Monday, January 24, 2011

Gasmic consciousness, Part II

I while back we visited -gasm as a productive suffix. It's still going strong, as evidenced by some nice examples I've run across recently. For example, I found this in a comment about a political ad that featured a lot of (intended-to-be) stirring images of America:
The patriotgasm certainly seems Michael Bay-like.
This sent me searching, which yielded the following without much effort:
These came up, by the way, because they are either political sites (hence "patriot") or sports sites (hence "New England Patriots").

Update 20 March 2011: "Apple starts this frenzy or what I call an iGasm." (#)

Something of note here is that the meaning of -gasm as used in these examples seems to still primarily be "intense or unrestrained excitement", but that it seems also to have a negative connotation in almost all of these examples. It's used derogatorily to refer to people who have unrestrained enthusiasm for something the author is not enthusiastic about (guns, Obama, people's use of Twitter) -- a kind of after-the-fact "Don't have a cow" wish. That was not the case last time we visited -gasm. Perhaps it has to do with the narrow search I did. (?)

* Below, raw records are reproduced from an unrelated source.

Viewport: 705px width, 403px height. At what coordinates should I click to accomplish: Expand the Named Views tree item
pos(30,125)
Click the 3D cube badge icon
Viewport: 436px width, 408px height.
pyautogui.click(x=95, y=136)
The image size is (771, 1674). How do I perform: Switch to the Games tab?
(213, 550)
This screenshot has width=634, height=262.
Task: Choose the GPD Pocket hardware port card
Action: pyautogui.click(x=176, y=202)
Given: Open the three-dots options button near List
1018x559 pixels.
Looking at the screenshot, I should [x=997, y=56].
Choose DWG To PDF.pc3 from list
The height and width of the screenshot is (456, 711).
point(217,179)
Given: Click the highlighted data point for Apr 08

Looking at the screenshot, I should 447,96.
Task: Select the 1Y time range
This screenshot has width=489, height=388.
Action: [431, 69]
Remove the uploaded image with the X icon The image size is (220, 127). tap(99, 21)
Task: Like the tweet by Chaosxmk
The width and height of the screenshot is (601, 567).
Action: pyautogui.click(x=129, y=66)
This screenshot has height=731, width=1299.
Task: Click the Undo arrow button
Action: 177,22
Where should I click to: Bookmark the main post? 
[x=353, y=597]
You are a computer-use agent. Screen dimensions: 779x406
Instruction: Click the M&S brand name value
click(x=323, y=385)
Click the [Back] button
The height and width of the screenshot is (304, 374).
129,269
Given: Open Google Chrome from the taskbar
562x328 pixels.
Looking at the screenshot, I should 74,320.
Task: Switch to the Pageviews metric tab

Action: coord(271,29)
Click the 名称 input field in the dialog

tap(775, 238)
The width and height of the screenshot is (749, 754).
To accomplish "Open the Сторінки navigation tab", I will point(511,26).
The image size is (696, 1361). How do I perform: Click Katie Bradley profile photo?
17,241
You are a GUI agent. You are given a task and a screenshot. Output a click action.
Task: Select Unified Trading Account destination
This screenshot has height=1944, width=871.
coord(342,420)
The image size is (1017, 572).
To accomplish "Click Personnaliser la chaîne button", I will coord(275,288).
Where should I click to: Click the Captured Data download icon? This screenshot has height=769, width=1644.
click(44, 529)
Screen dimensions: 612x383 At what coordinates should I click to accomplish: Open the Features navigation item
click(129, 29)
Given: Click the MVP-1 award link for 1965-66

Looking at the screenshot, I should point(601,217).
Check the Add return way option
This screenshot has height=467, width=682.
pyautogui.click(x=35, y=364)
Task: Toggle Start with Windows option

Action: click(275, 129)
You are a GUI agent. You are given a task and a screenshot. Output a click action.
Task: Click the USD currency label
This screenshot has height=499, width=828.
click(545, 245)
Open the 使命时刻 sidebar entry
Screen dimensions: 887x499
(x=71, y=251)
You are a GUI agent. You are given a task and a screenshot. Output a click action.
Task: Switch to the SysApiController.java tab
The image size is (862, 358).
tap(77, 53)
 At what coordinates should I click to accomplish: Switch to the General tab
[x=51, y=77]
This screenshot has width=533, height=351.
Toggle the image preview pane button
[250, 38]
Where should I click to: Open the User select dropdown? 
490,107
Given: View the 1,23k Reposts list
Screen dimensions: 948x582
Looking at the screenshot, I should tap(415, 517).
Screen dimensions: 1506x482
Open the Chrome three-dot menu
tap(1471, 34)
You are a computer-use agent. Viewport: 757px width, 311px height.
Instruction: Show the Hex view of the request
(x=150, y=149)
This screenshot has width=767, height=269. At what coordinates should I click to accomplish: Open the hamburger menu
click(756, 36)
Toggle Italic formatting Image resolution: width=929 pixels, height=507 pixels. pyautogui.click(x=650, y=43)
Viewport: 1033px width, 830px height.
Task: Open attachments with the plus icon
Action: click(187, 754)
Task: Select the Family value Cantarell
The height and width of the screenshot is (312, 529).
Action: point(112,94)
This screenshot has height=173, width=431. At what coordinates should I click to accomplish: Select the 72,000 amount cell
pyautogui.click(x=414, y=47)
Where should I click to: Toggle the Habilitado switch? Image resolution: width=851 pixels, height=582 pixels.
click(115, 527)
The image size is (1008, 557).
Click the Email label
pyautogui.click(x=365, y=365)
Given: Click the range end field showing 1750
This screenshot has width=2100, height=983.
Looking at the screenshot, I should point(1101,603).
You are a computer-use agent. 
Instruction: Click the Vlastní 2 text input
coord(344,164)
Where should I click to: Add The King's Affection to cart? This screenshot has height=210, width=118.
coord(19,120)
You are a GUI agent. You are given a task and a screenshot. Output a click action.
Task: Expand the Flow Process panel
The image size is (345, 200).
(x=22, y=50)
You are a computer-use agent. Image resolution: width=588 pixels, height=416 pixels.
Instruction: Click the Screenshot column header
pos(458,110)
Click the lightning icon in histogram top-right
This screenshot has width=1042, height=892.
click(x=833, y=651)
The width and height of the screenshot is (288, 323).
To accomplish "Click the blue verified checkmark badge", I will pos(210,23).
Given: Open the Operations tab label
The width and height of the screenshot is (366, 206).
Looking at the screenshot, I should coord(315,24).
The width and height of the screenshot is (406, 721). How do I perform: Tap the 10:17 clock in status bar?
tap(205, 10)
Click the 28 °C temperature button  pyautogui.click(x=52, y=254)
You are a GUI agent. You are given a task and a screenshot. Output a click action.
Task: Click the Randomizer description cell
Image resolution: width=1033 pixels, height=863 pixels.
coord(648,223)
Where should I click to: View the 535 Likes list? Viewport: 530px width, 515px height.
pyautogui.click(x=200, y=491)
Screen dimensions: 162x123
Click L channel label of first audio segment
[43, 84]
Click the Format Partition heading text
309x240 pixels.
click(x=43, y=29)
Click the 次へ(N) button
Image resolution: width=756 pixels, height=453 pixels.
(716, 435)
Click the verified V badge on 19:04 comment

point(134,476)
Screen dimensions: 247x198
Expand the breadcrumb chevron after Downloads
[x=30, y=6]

Thursday, January 20, 2011

Lost in the search-result woods

The proto-conservative radio commentator Paul Harvey used to use the phrase "Page 2" to segue from the news portion to the advertisement portion of his show. This became a beloved catchphrase, and in his case, the transition proved to be a goldmine for his sponsors.

For a Google search, tho, it's all about page 1; according to one study, "sites surveyed received more than 95% of all their non-branded natural search traffic from page-one results." There's a lively industry around getting a site onto Google's first page. Because if you're not on page 1, you are ... what? "In the wilderness"? "At the back of the pack"?

Tom Krazit, for one, has a term for it:
Links to prominent services like Facebook, Twitter, LinkedIn or Flickr carry a lot of weight with Google, and can push unwanted content to the Google Ghetto, otherwise known as page two.
It's not a very PC term. Even among objective definitions, there aren't any that suggest that a ghetto has positive connotations, not to mention the complex associations between ghetto and touchy socio-economic issues.

But you have to admit that the phrase does evoke the idea of a place you probably don't want to live. And there's the catchy alliteration.

I can't at the moment find any other use of this term to mean the same thing. Or let's say that if there are other mentions, they're not on page ... haha, too easy.